Items listed in a dataset:
....

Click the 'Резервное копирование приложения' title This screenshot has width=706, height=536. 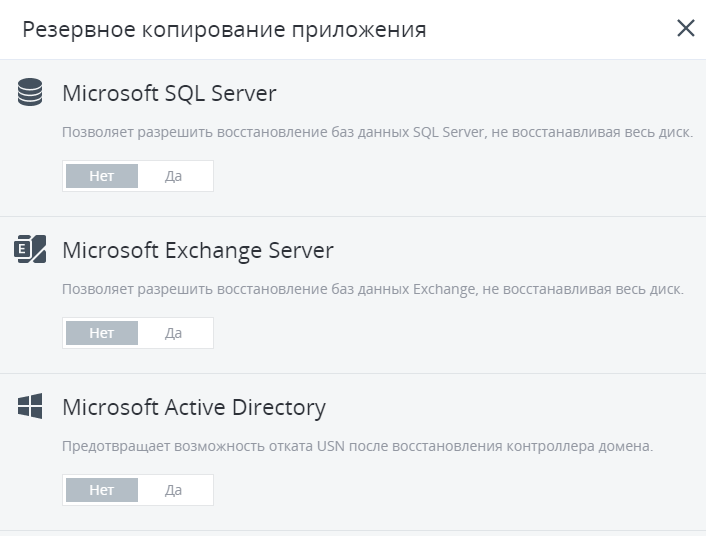coord(224,29)
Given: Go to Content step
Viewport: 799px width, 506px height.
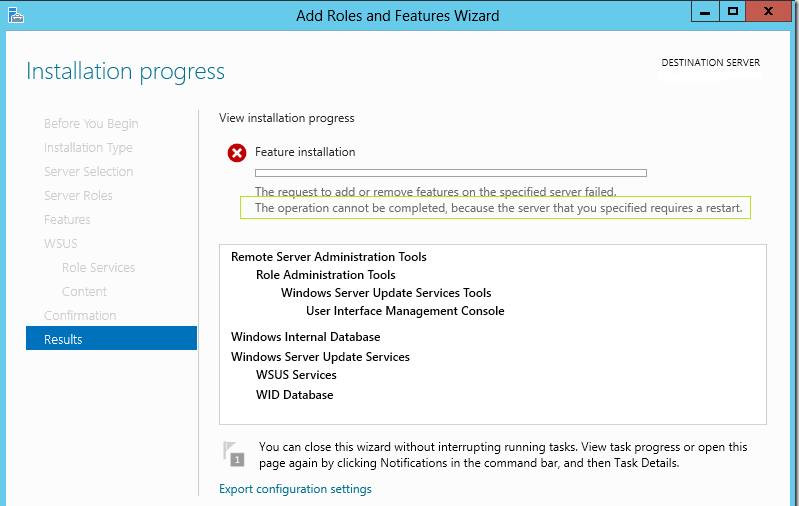Looking at the screenshot, I should pyautogui.click(x=84, y=292).
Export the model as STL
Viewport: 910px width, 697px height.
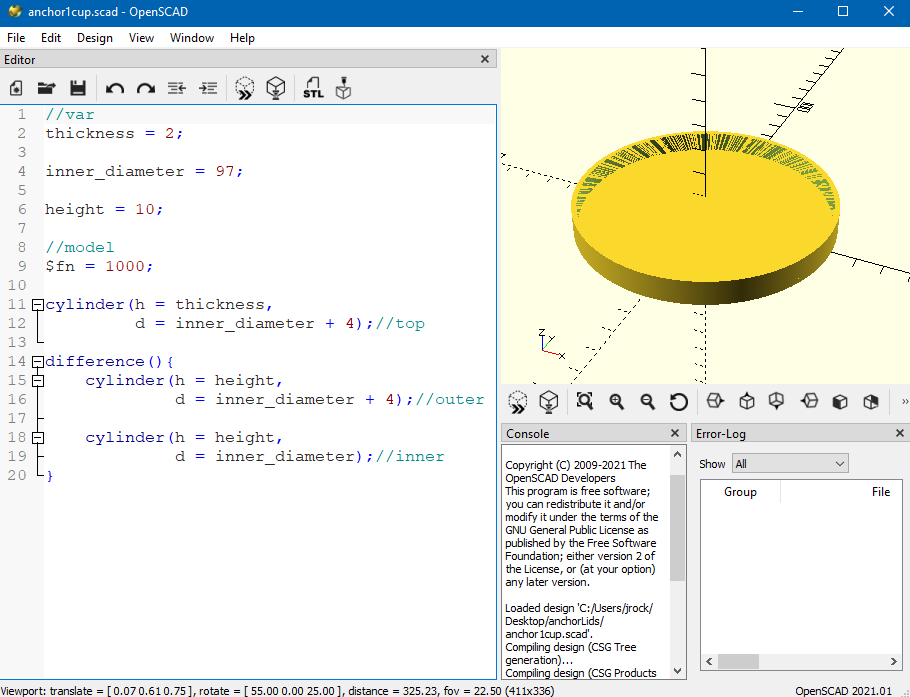pyautogui.click(x=313, y=88)
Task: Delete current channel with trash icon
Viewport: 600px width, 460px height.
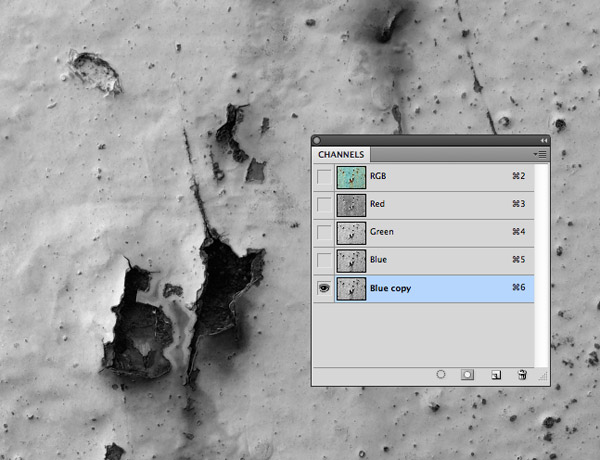Action: click(x=521, y=374)
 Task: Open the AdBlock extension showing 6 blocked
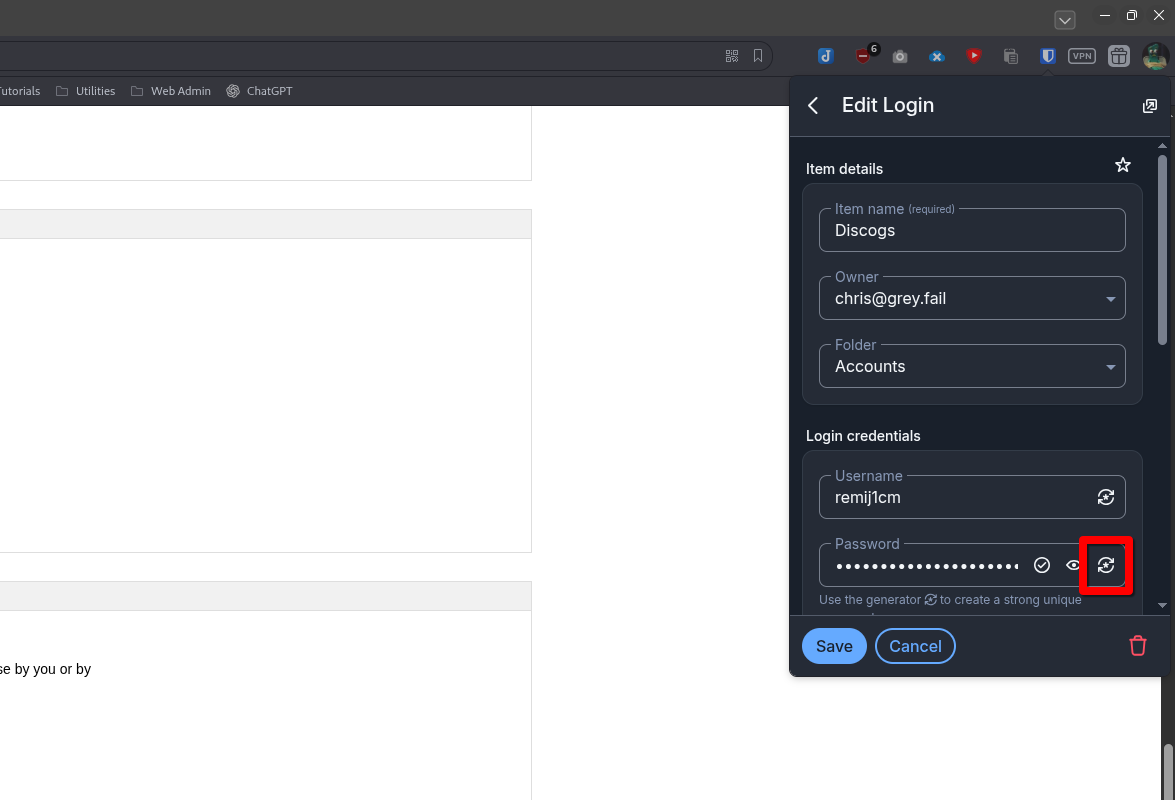coord(862,55)
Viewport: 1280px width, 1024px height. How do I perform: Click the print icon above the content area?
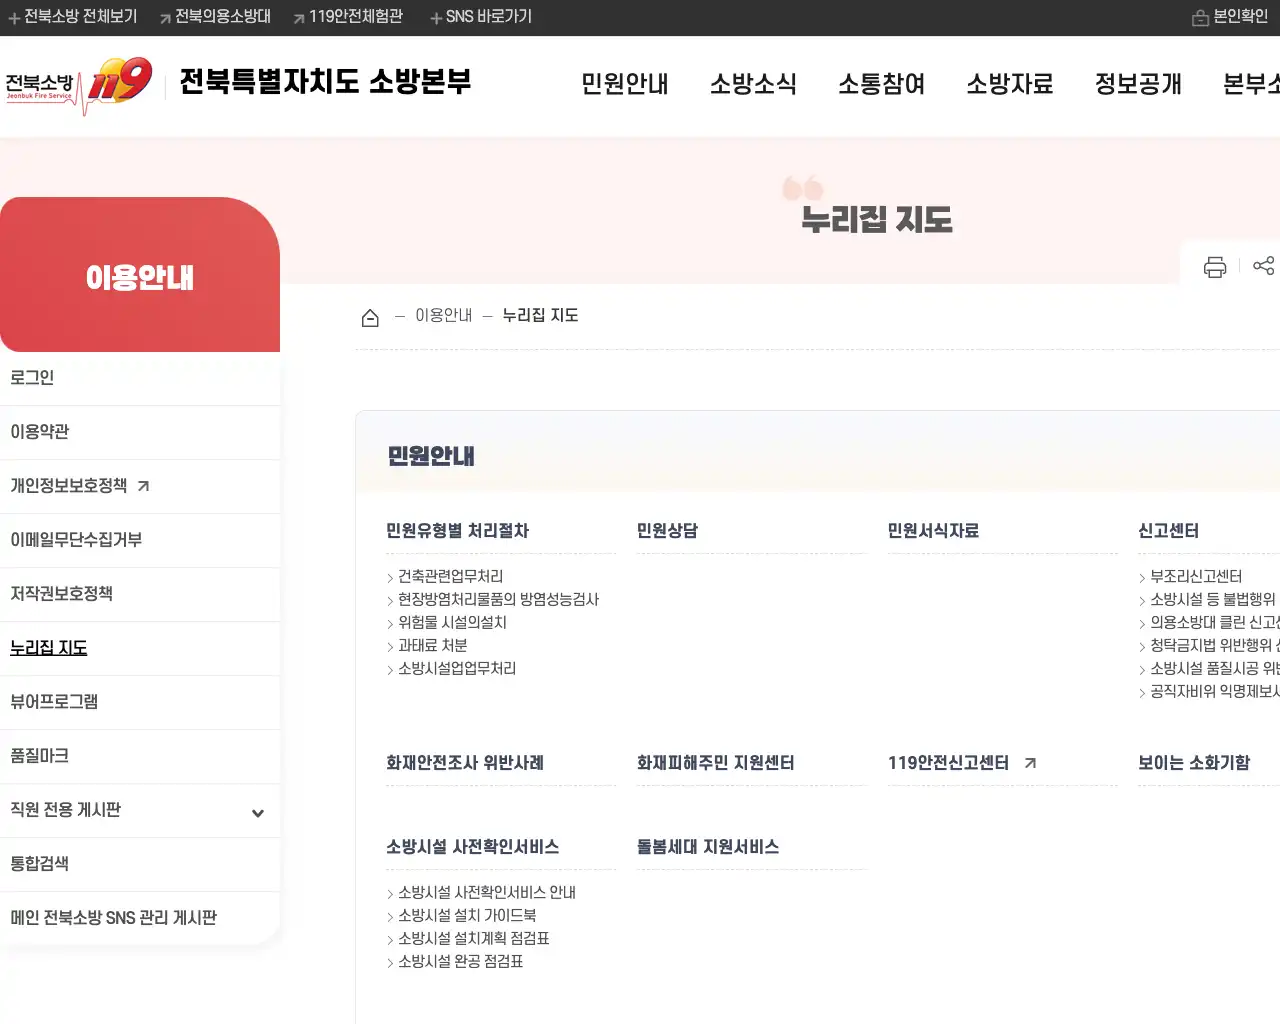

....

#### [YOUR INSTRUCTIONS]
Gather every line of the listing above that contains the word "icon", and copy each one out.

#### [TASK OUTPUT]
Task: Delete current channel with trash icon
Viewport: 1280px width, 1024px height. How do I perform: Click the print icon above the content area?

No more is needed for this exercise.